Suture fixation of tibial eminence fractures: optimizing postoperative knee range of motion and stability

Tibial eminence fractures (TEFs) are common in pediatric patients, accounting for approximately 2-5% of all pediatric knee injuries.1,2 These fractures typically occur between the ages of 8-14 years old due to relative weakness of pediatric subchondral epiphyseal bone.3,4 Fracture of the tibial eminence is considered functionally equivalent to a rupture of the anterior cruciate ligament (ACL), in which the incomplete ossification of the tibial eminence causes the bone to fail rather than the ligament.5 Surgical fixation of displaced TEFs is thus indicated to restore stability to the knee.
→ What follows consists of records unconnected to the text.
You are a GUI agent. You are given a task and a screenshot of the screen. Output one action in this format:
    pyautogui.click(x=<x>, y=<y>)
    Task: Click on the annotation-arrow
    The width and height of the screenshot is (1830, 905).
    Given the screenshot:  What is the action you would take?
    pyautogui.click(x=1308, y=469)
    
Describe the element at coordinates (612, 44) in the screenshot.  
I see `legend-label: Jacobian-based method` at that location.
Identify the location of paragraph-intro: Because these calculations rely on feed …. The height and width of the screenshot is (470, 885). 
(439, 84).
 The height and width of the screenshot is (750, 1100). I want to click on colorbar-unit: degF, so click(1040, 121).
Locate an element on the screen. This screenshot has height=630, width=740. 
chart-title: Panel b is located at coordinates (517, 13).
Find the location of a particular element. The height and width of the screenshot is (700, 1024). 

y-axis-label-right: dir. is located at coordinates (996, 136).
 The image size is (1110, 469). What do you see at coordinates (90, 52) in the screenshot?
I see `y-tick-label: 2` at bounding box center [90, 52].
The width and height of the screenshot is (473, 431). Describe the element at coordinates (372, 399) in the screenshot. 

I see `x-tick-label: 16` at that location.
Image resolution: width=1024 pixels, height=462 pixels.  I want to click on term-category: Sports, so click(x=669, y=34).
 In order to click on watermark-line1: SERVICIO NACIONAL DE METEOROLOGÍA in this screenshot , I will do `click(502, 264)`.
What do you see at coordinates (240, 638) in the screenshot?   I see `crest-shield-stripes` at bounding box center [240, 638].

Current treatment recommendations include surgical fixation for displaced TEFs followed by early rehabilitation. Various technique options have been described for fixation of TEF's. Pediatric bone has different biomechanical properties than adult human bone, which may influence the success of various TEF fixation methods.6, 7, 8 Two of the most popular techniques involve arthroscopically-assisted reduction with either screw or suture fixation. A recent study suggested that suture fixation is equivalent to screw fixation in terms of biomechanical properties when the fixation methods were tested in human pediatric knees.9 A recent meta-analysis comparing repair using one screw versus repair with one high-tensile strength suture suggests that single high-tensile strength suture fixation may be biomechanically superior to single screw fixation.10 Another recent study found no difference between 2-screw and 2-suture fixation for TEFs.11

Amidst all the evidence, it appears that the two fixation methods have similar biomechanics and clinical outcomes with a slight trend towards suture fixation over screw fixation of TEFs. Screw fixation provides a direct reduction of the TEF while suture fixation tensions the ACL itself with an indirect reduction of the fracture. Screw fixation may not be possible with thin bony or chondral fragments or with comminution of the fracture fragment. The senior author prefers suture fixation for the treatment of TEFs due to the versatility of the operative technique.